Now it’s closer to 20. So you have got to remember this Mark, and this a thing that

Mr Beazley will never tell you. If he had been in office, truckers and transporters would

be paying today 24 cents a litre more. I’m not talking about 1 or 1 , I’m

talking about 24. And what we did is, not only did we reduce the excise and cut the tax

for transporters with the introduction of GST, but we also cut income taxes. And we cut

income taxes so that people had more money to spend as part of an overall tax reform in

Australia. Never been done before.

Now, Mr Beazley today says, oh if he were in Government today, oh he wouldn’t be

doing this. Let me tell you what Mr Beazley’s got to be asked today. If he does get

elected, will he reverse it? That’s a question for him. If he’s so against it,

let him give a commitment today to reverse today’s indexation, and then let him say

the amount he will be putting up income taxes, to pay for it. This idea that he’s

against it while he’s in opposition, but he’s going to be in favour of it if he

ever gets into government, is just another policy lazy response, you know, from somebody

who tries to tell people what they want to hear, and then he rolls over and he says,

“well tickle my tummy.” You know the guy’s got to get serious on his

policy. If he is really against it let him say today he would reverse it. It’s a

pretty simple proposition.

SIMKIN:

Mr Costello, one thing that would compensate for higher petrol prices are lower

interest rates. A short time ago the US Federal Reserve cut rates again another of 1

per cent. Is there anything now standing in the way of lower interest rates in Australia?

TREASURER:

Well, the news overnight was not only that the Federal Reserve cut interest rates of

course, but the US economy has dramatically slowed. And in the December quarter, grew by

around about 0.3 per cent, which is a dramatic slowing. From our perspective the greatest

challenge for the Australian economy in the recent period was when the Asian financial

crisis hit, and all of our region went into recession. This is going to be the second

great challenge. The dramatic slowing of the US economy and surging energy prices, which

we’ve seen over recent months. The US has responded by cutting its interest rates now

by 100 basis points. We always had lower interest rates than the United States all through

the period of last year. Today, we have interest rates that are about 75 basis points

higher. We have a US economy which is slowing and in Australia we have very, very low

inflation. Now, when those inflation figures came out, I said that they were at the lower

band of the Government target. When the Reserve Bank Board considers the inflation

situation in Australia and when it considers what’s happening around the world, I

expect that it will make its own judgement. I don’t want to pre-empt its judgement.

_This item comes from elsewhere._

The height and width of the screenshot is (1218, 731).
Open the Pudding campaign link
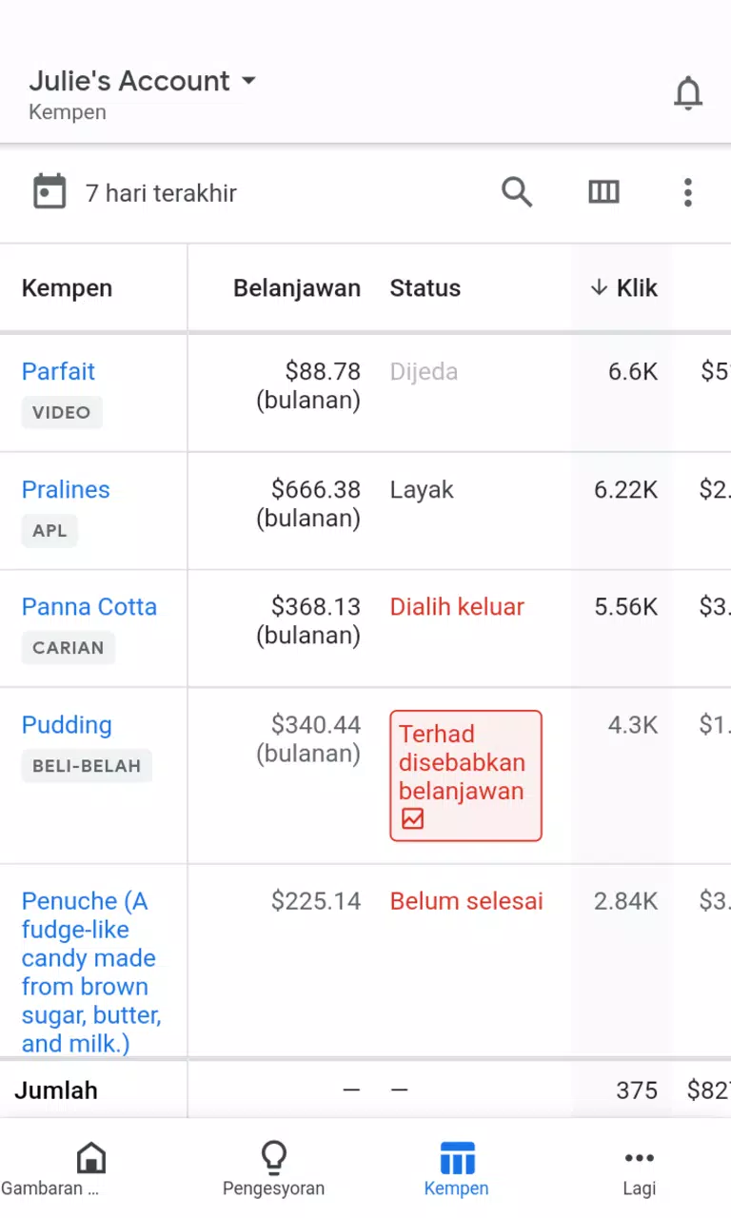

But you would have to say that with the low inflation result that we saw, inflation is not

providing the problem that some people thought it would during the course of latter, last

year.

SIMKIN

:

If this is such a great challenge for Australia what are the growth prospects for

Australia. It was only late last year in the mid-year Economic Review, the Government

ratcheted up its growth forecast for this year to 4 per cent. Is there any chance of us

now meeting that forecast?

TREASURER:

Well, we had a strong quarter in the September quarter, and we’ve come through the

December quarter, we don’t have our December quarter out, as yet. One of the

advantages actually in Australia, which the Americans didn’t have by the way, was the

exchange rate. That actually has meant that whereas Australian exports are booming, I

think they’re up about 21 per cent over the year, the United States had the

difficulty on their export front. So Australia’s growth prospects in this year

principally rely on the export front. Our exports are doing well, they’re up very,

very significantly. On the domestic economy, the domestic economy after huge growth

through ’97, ’98, ’99, is slowing. But with your consumption slowing you

would want to take some of the slack up in exports and fortunately we’ve had the

opportunity to switch.

MARK SIMKIN:

Peter Costello, thanks for joining us.

TREASURER:

Thank you.

PRESENTER:

And the Treasurer speaking to us from our Melbourne studios this morning.